### Data for this task
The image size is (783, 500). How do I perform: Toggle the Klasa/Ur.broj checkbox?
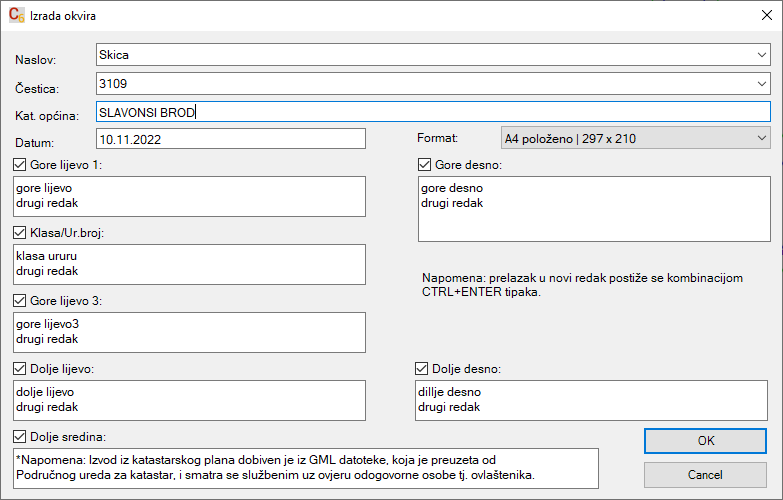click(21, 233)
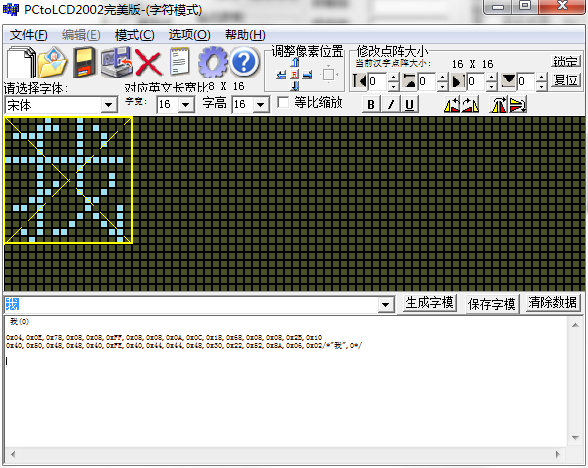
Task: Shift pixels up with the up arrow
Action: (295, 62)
--
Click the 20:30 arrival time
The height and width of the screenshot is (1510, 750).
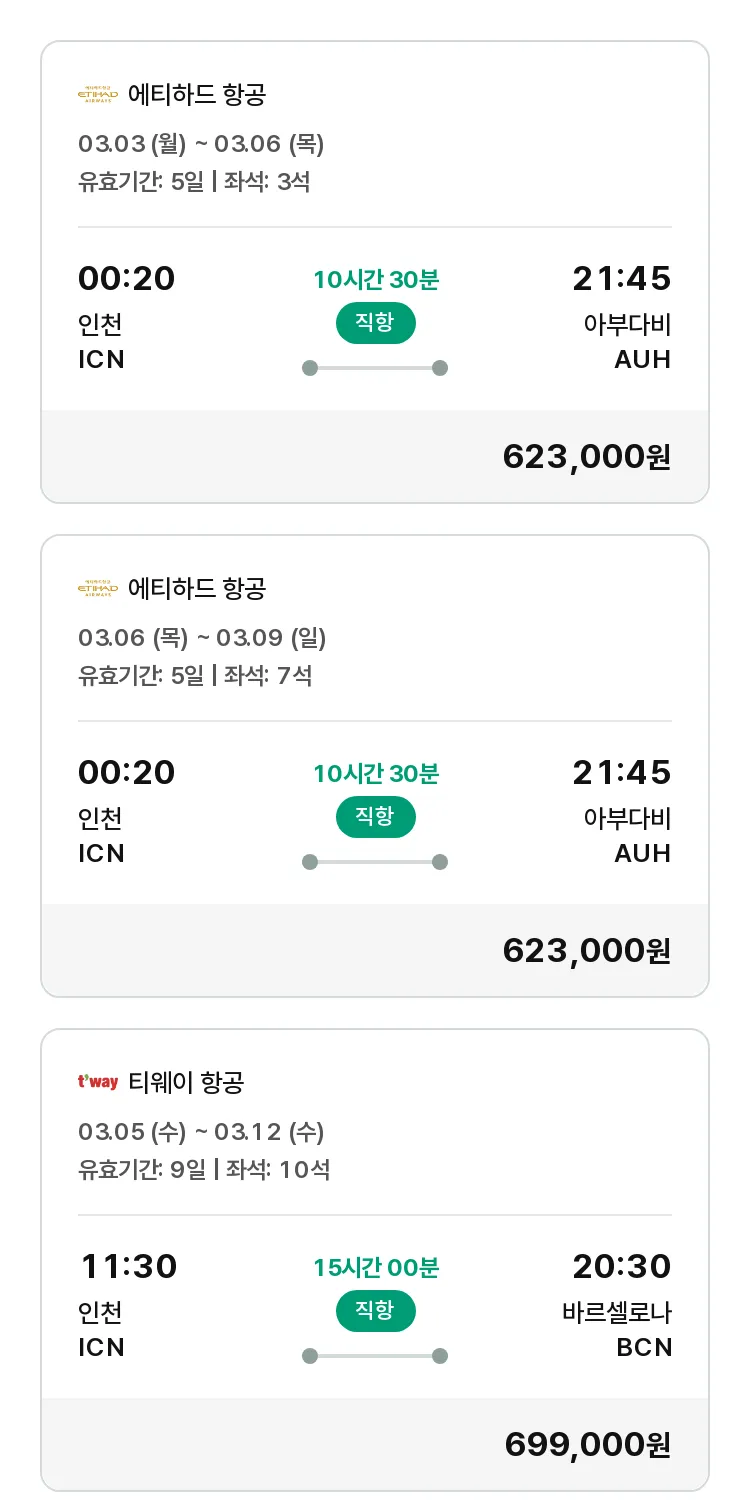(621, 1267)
==
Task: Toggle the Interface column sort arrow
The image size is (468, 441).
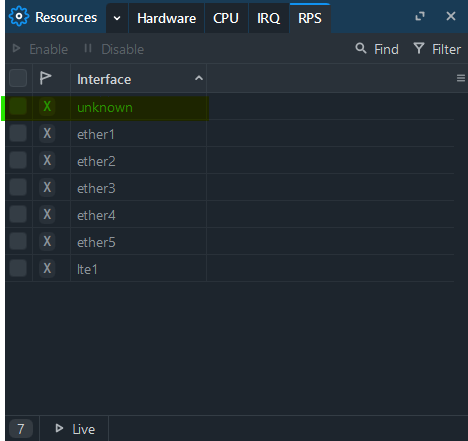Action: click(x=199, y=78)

### Task instructions
How many lines in the entries above contain the string "size" with its case matched? Reply with the number alone.

### Answer to this exercise
2